INSTRUCTIONS FOR THE TASK » Rewrite everything from the line containing "Servizi alle PPAA (486, 140)" down through the end of the data below, both ends included, copying each line in full but multiplying every coordinate in the answers by 0.65 and rounding to whole numbers, with halves rounded up. Give only those lines.
--- Begin ENTRIES SUPPLIED ---
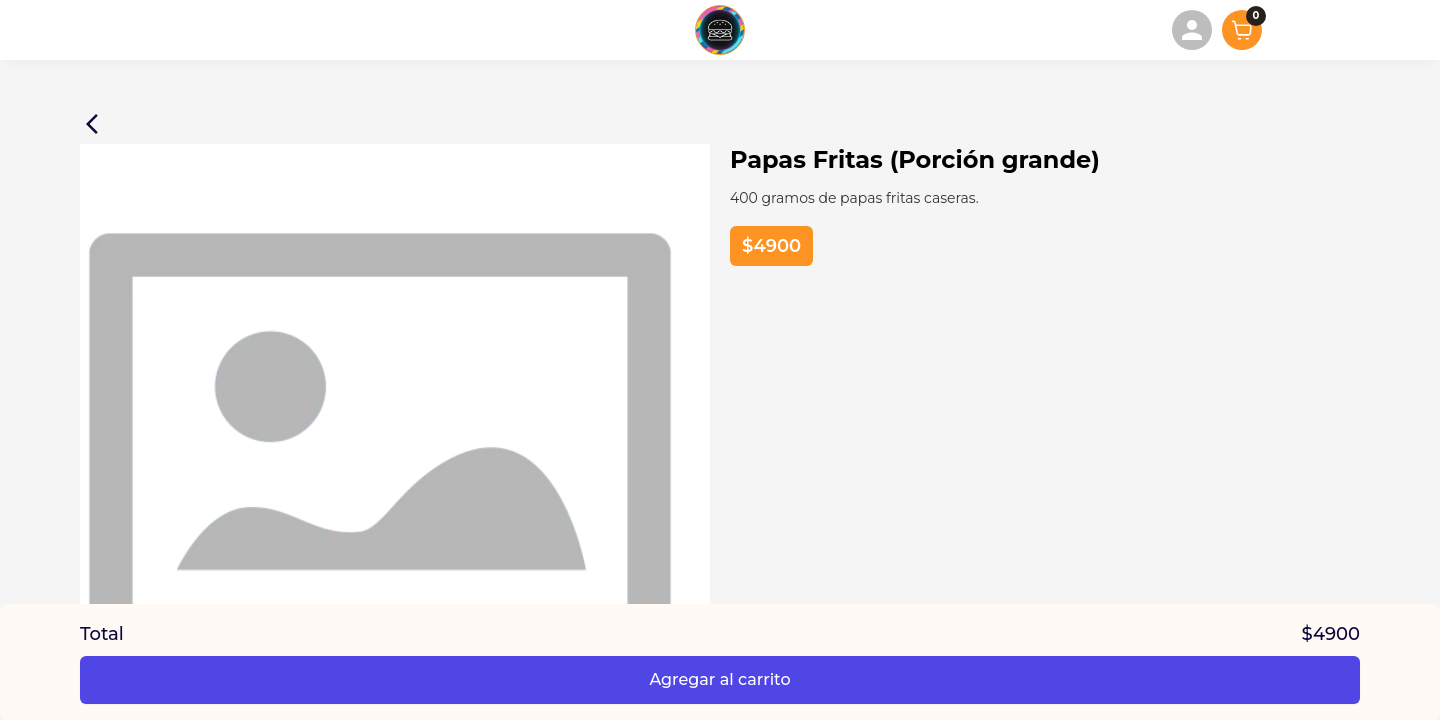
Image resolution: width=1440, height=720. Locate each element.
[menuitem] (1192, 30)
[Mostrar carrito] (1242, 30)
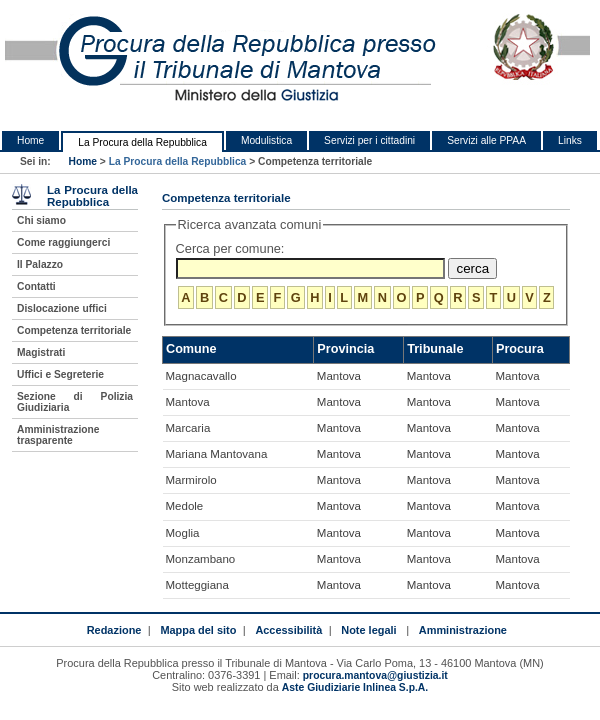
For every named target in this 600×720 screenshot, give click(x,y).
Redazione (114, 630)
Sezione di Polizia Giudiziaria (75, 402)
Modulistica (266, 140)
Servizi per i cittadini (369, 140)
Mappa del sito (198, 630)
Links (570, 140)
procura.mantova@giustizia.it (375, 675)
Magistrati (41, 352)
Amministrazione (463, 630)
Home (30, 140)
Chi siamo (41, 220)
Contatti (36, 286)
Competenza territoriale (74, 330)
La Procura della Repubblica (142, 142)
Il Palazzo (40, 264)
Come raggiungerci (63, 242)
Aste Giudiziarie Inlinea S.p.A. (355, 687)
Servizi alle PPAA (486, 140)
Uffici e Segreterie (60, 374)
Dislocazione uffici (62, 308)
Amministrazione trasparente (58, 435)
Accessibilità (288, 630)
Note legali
--- End ENTRIES SUPPLIED ---
RESPONSE TO THIS EXERCISE »
Servizi alle PPAA (316, 91)
Uffici e Segreterie (39, 243)
Dislocazione uffici (40, 200)
Amministrazione trasparente (38, 283)
Accessibilità (187, 410)
Note legali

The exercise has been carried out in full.